Tido Park, Gurlitt's lawyer, says the government has a weak case but that his client is willing to cooperate and is looking to first return a Matisse the Nazis looted from Parisian art dealer Paul Rosenberg in 1941. "Mr. Gurlitt is absolutely willing to find fair solutions, but what we need of course is clear evidence," he tells Safer. "Because we have some letters addressed to Mr. Gurlitt saying, 'Oh, look, my grandma had a specific painting 70 years ago in her living room.' No evidence, nothing."

Such posturing frustrates people like Martha Hinrichsen.
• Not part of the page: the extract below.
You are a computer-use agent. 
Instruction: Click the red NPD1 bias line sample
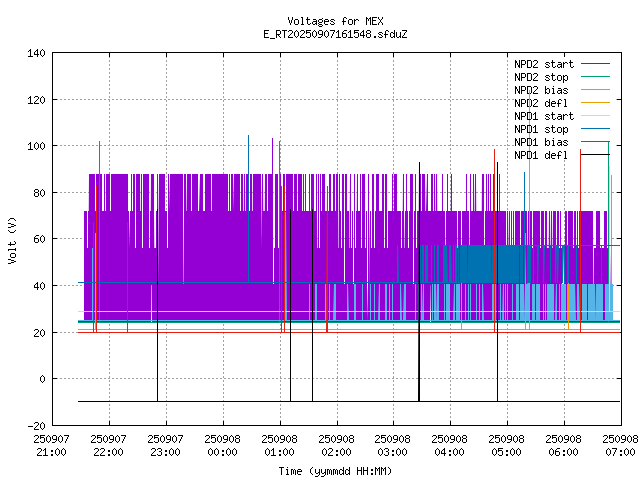[x=595, y=142]
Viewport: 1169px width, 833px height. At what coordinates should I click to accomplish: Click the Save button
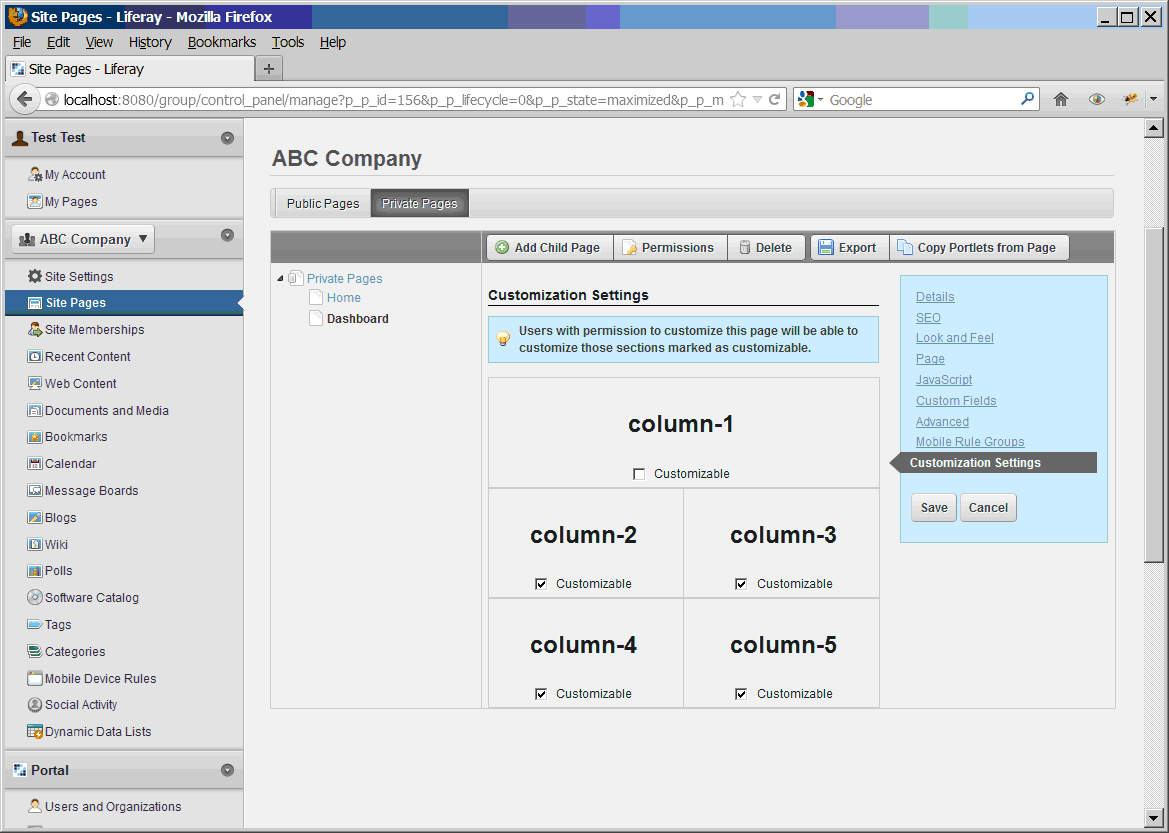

She had given up hope of finding her grandfather's works confiscated by the Nazis until documents in Gurlitt's apartment mention the "sale" of works once owned by the grandfather. The sale was really theft by other means, reports Safer, because Hinrichsen's grandfather never received the money. He died in the gas chamber at Auschwitz. "Legally, it was a sale," she says, "morally and ethically is another question."

In the apartment, the task force found a drawing she says her grandfather owned that she has filed a claim for. She doesn't think she will be seeing the drawing anytime soon. "I don't believe in my lifetime, because I think this is going to be a long, long battle." One thing that could further complicate restitution is the fact that Gurritt is 81 and has just been treated for a serious heart condition. He recently drew up a will in the hospital but his lawyers say they don't know what's in it.